I'm not talking about things I've got to necessarily get done today...but things that need to be done soon.  I hate putting things off until the last minute.  I've struggled with procrastination my whole life.  But I started getting better.
Honestly, none of it seems important to me right this minute. 
I have to get things done around the house, the yard.  I have a stack of paperwork to go through.  I have to sit down and figure out bills for the next month.  School is starting for the kids in a month so I have everything that goes along with that.  The thought of getting myself back to school is being pushed back at least another semester.  I have another house I need to prepare for rental since it's unlikely it will sell this summer. 
And those are just the big things.
I need to start by pushing myself into taking my shower yet today.  I need to think about getting to the store so there is something to eat for dinner.

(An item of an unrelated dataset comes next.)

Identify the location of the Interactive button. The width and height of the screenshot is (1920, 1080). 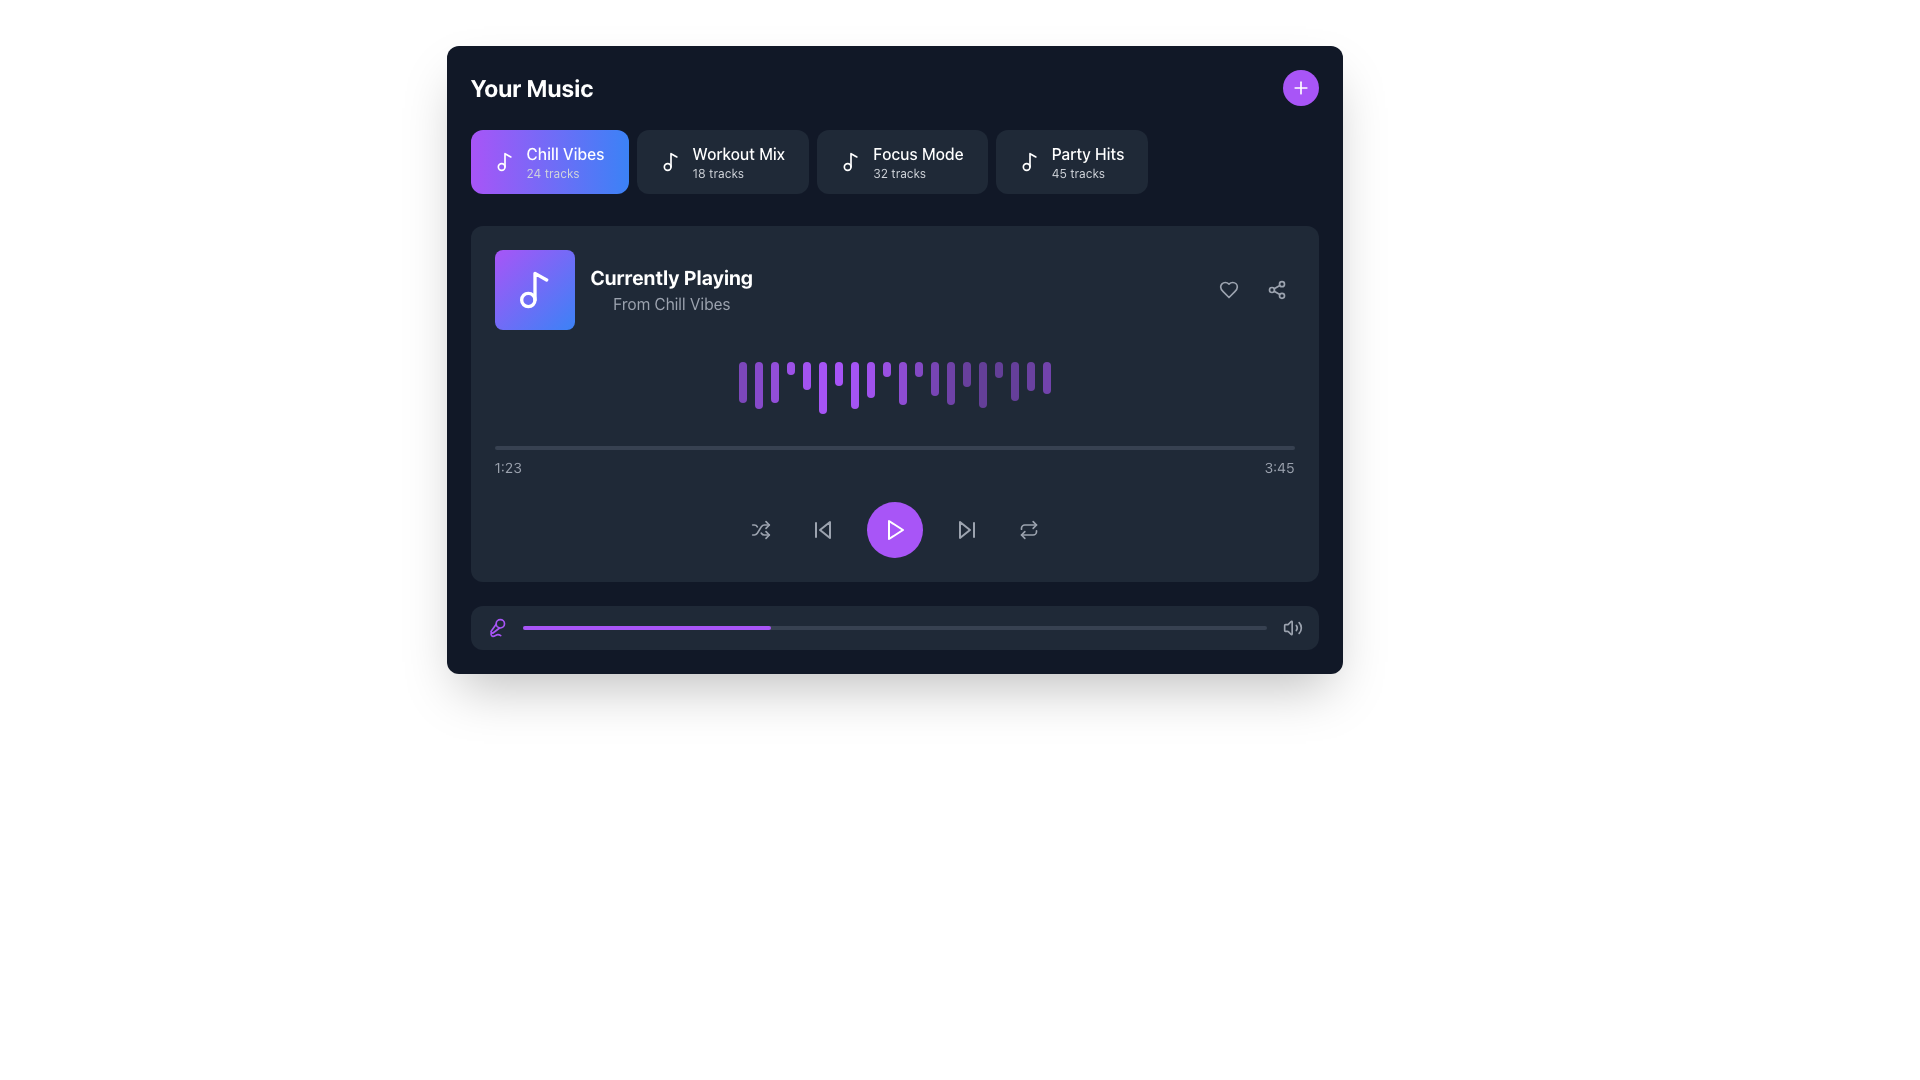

Yet all I want to do is sit.  I don't want to sleep.  I don't want to read.  I don't want to watch tv.  Or work on a puzzle.  Or waste time on the computer.  Or talk to anybody.
I just want to sit.
I want to close the curtains again.
I had a dream while I napped this morning.  I don't even really remember it now.  I do know that it wasn't anything devastating.  It was just a normal dream.  And I would wake up to my normal life.
That's what got me.  I'm doing so much better about not turning immediately to sad thoughts upon waking like I did for the first 8 months.  I never forget but I'm not dwelling on it for the first hour of my day anymore...
Until today.
I woke up from that nap and those feelings came right back.  He isn't here.  I haven't been sleeping this whole time just to wake up from a terrible, terrible nightmare.  It hit me like it was Day One all over again.  And it hit me hard.
I haven't cried today.  I'm not hysterical.  I'm not moping.  I just feel like I'm in shock and in a daze again. 
This is all so unpredictable.  That's what I hate the most.  If it started out terrible and slowly got better with each day in a predictable time line, I could handle it so much better.  I hate not knowing what each moment has in store for me.
I hate not knowing how I will feel when I wake up.
And to think that this day started off pretty good.  I shouldn't have taken that nap.
I am going to start my day over again right now.  I think I'll start with a shower and a trip to the store.
No matter what, I'm keeping the curtains open.